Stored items
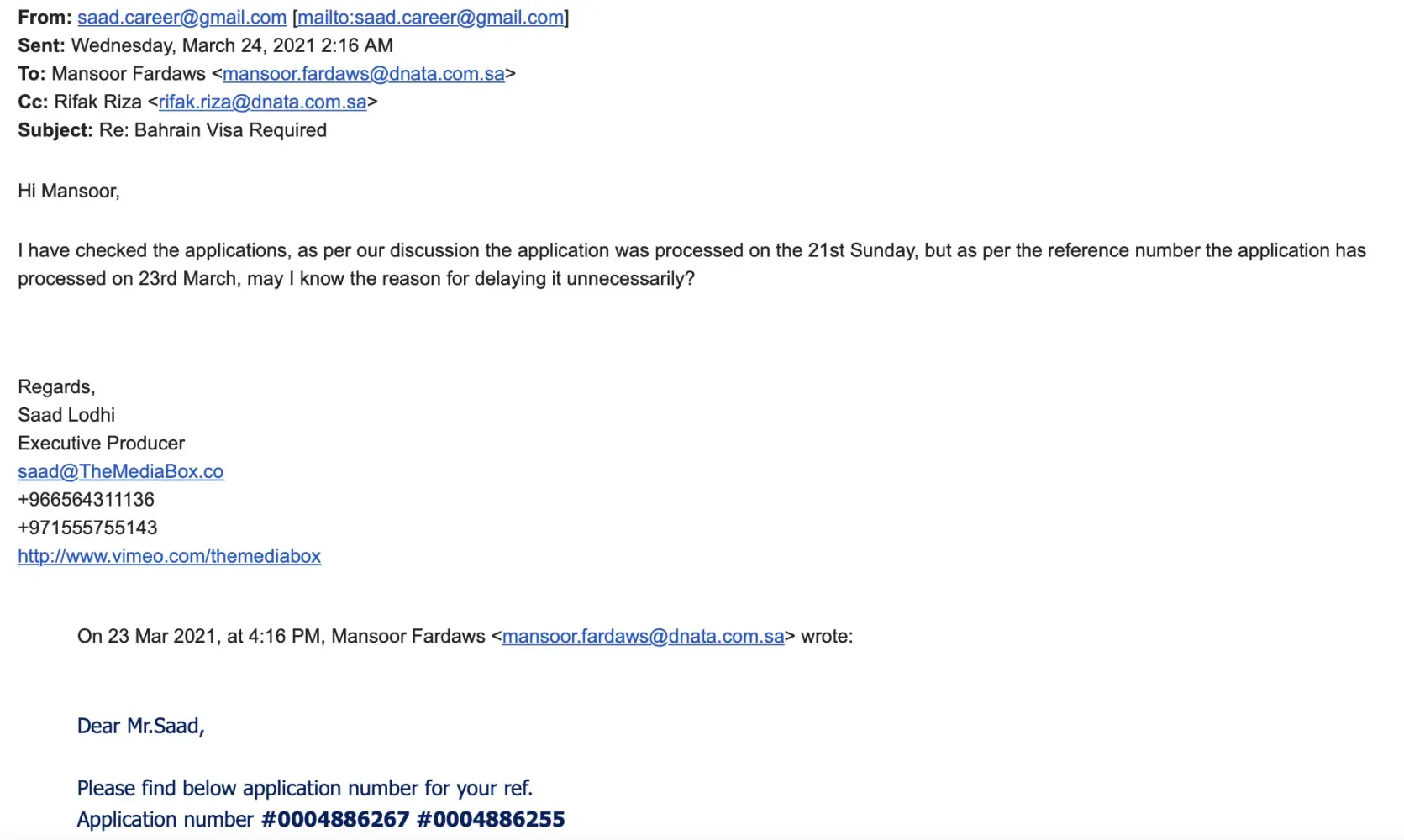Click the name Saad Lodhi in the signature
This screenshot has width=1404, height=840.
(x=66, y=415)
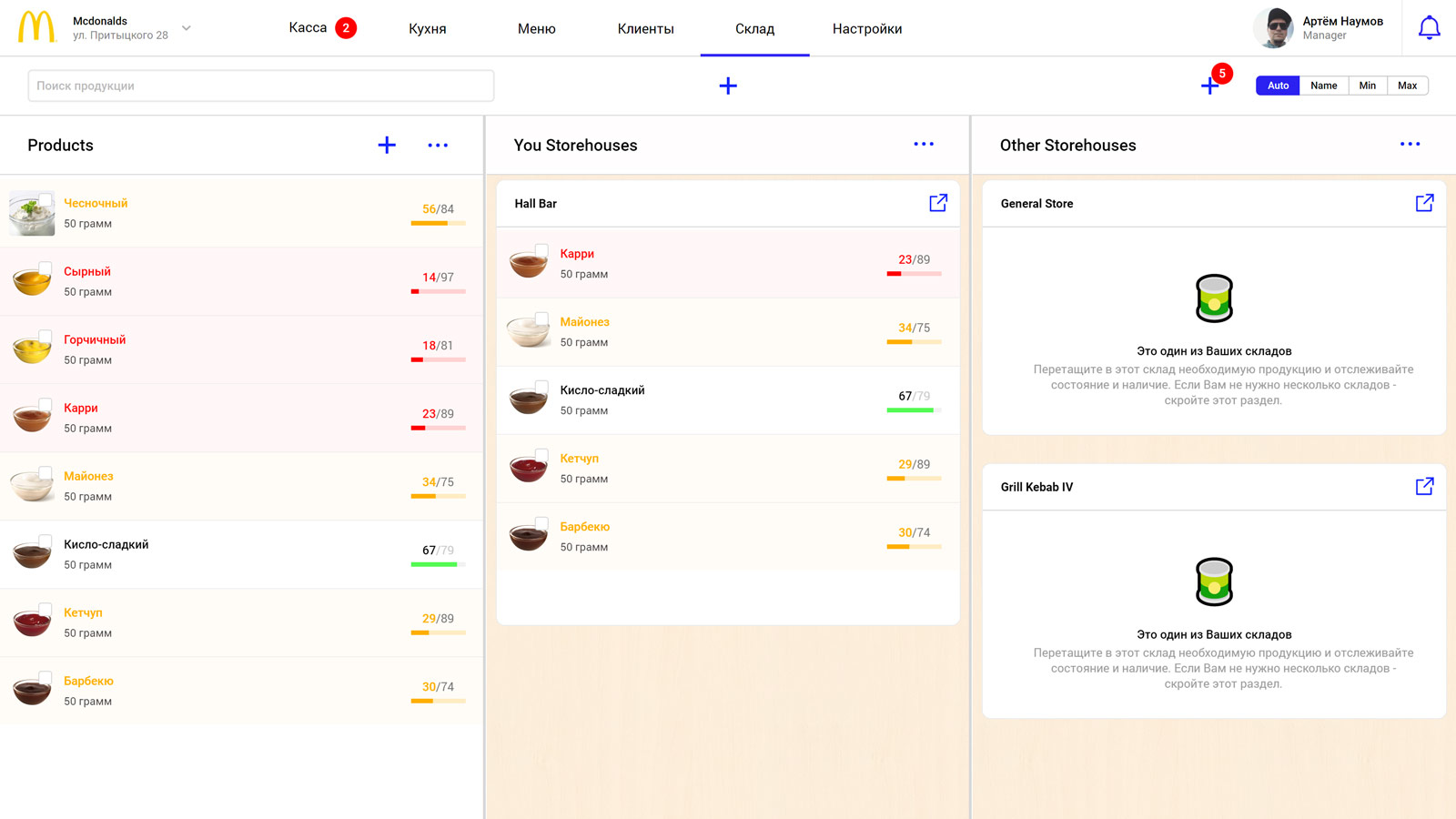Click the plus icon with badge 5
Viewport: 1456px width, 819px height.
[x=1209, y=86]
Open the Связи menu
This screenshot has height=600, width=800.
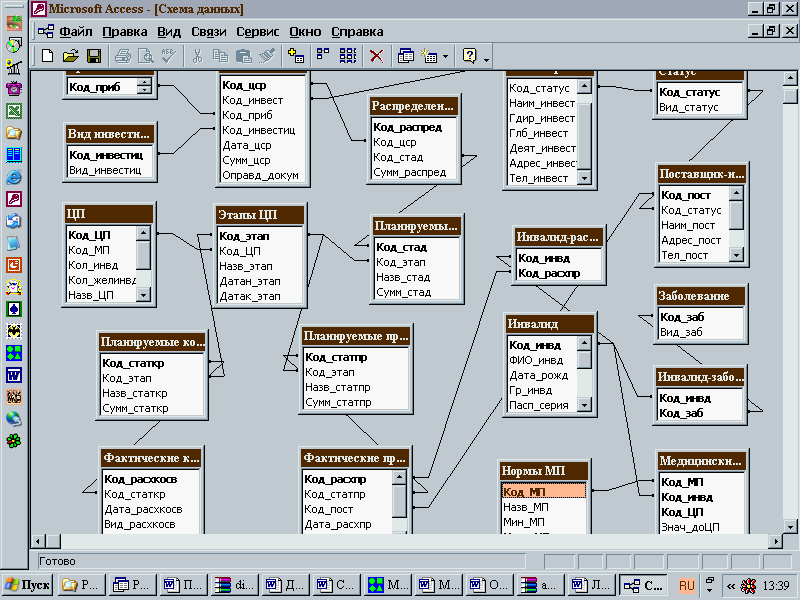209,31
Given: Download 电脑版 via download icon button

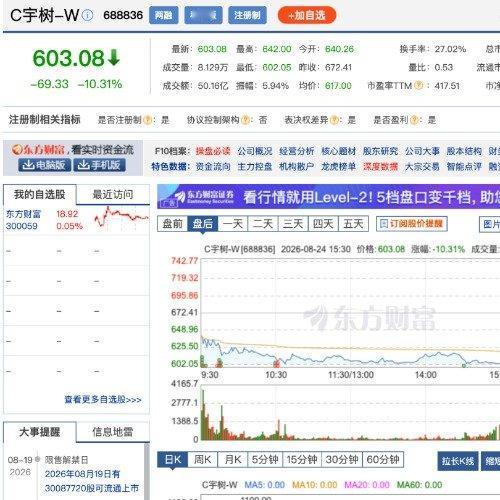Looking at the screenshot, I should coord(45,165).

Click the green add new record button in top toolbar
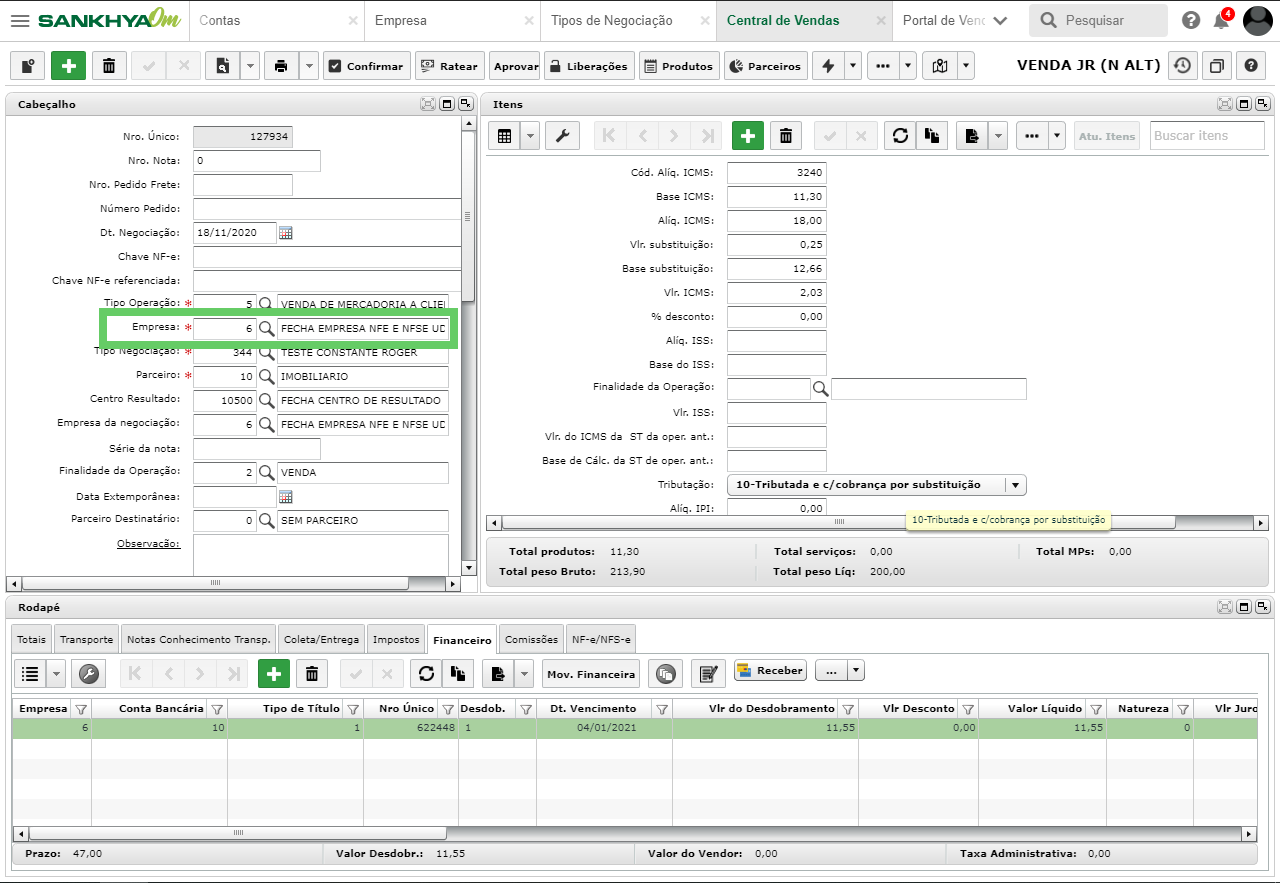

### [Try it]
Only the lines from the one containing "This screenshot has height=600, width=800." through the last line of the data belong in the copy, both included and reproduced exactly. Pictures do not.

### [Solution to this task]
This screenshot has height=600, width=800.
209,31
Given: Download 电脑版 via download icon button

Looking at the screenshot, I should coord(45,165).

Click the green add new record button in top toolbar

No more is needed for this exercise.